Normally, a filter's transition band exhibits a roll off or attenuation that is equal to approximately –6dB per octave. Shelving means that the filter is allowed to roll off as it normally would for a given time and then stop. The shelving point, then, is the point at which the filter no longer rolls off. The shelving point is often adaptive. It will move relative to the signal's overall magnitude.
It is just such a filter that is used to remove media and other additive noises in algorithms such as Dolby's spectral recording. A signal stream is analyzed for frequency content. When you learn, through this analysis, the source of most of the energy, the corner frequency of the sliding filter is adjusted to fit just outside it. The corner frequency adjusts itself as quickly as necessary to follow the audio but not be tricked by transients. At the same time, a shelf in the filter's transition band is always adjusting itself to the overall magnitude of the input. The higher the levels, the deeper the shelving becomes.
The sliding filter most often takes the form of a low-pass or high-pass filter with shelving. You may construct a bandpass sliding filter structure by using a lowpass sliding filter and a highpass sliding filter, each moving in accordance with the levels and frequencies of the input.
The parametric filter is one in which the corner frequency, gain, and Q (a measure of resonance; the higher the Q, the narrower the bandwidth at a particular pole location) are adjustable. This filter takes many forms, including low and high pass, but it is most commonly used in a bandpass form for equalization or analysis. Because it is so malleable, we use it to create other filters such as the sliding filter mentioned above.
Where is the energy?
These filters, and others like them, need to know something about the spectrum of the input to produce the appropriate change in, say, frequency response or level. Typically, when one thinks of determining frequency response, one thinks of the Fourier transform.
With the Fourier transform, a moving, time-based data stream, such as an analog signal, is transformed into a static frequency response with coefficients indicating the signal level at the available frequencies. With faster DSPs, the computation of a high-resolution FFT becomes much more reasonable.
Fourier analysis can produce a great deal of useful information about a signal. Not only can you get the spectral response of a signal but, with the addition of a small amount of code, you can derive the power spectrum too. This kind of analysis has two major problems, which limit its ability or, at least, makes its computation more expensive in terms of time and computing resources.
First, to get high enough resolution in a particular band, you must sample at a high rate, which means that you must process more samples to complete the calculation.

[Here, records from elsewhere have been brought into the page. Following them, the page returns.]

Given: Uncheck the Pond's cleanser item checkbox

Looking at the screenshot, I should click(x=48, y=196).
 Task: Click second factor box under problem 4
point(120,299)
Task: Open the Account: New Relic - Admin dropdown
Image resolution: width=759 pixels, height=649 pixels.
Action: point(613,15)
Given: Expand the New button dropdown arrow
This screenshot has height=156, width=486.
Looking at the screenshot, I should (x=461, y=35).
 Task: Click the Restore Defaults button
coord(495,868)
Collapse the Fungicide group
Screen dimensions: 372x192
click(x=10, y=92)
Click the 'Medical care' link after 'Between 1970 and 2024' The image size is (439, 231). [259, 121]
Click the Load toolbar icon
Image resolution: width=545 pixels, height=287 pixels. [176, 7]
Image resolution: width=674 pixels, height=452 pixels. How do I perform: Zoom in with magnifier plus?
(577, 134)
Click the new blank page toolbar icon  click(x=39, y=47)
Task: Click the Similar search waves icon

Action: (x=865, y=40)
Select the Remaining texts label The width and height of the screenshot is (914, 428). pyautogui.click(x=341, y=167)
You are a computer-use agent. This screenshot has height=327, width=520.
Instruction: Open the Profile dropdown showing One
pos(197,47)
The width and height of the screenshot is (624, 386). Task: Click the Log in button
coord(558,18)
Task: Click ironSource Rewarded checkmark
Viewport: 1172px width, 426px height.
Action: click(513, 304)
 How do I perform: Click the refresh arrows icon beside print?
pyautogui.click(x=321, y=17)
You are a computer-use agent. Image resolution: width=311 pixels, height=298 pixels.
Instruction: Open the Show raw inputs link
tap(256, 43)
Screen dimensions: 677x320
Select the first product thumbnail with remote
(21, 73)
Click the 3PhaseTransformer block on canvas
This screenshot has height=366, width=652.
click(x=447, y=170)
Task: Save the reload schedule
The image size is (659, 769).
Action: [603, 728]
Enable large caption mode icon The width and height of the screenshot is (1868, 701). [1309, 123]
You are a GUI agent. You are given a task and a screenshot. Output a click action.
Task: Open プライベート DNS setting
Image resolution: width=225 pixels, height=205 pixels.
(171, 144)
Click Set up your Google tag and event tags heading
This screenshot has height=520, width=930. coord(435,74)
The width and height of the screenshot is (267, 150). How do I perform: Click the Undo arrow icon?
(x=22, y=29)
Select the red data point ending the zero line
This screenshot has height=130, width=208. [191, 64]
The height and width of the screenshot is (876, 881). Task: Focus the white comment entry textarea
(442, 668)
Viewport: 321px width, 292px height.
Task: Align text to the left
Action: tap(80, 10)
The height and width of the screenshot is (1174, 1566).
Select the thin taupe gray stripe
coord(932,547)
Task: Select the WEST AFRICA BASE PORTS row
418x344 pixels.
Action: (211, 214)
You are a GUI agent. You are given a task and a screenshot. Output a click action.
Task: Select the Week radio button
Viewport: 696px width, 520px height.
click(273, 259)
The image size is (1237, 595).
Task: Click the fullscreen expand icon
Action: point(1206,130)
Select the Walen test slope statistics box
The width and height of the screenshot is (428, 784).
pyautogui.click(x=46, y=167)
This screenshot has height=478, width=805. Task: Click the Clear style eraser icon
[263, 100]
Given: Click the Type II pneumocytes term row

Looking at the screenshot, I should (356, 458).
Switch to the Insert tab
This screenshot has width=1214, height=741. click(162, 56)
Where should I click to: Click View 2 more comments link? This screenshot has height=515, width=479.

The other important problem with this form of analysis is that it has no time resolution, only frequency resolution. This means that you can know that a certain frequency is involved in the signal you are analyzing, but you will not know when, exactly, it occurred. Work-arounds exist. One of the most popular is the Gabor transform, which is little more than the Fourier transform constrained to a small time portion of the input stream. This works for many applications, but, again, can involve more expensive calculations.
The Goertzel filter is also an option. It acts as a filter with very high Q filters and extraordinary gain. If you only need to know the magnitudes of a few frequency points, this filter can produce a very fast result at a low cost. The only drawback is that the time efficiency in using this filter drops off as the number of frequency points you require increases. Filters of this sort are used in touch-tone phones for detecting the combination of individual frequencies used. They are also used in analysis in place of the DFT or FFT when only a few bands of narrow frequency are needed.
Don't get the impression that Fourier analysis is too costly and inefficient to be useful. As filter order or the number of frequency bins increase in an application, Fourier analysis becomes the most efficient way to go. But when the information you need is not as specialized or detailed, you might want to consider other means.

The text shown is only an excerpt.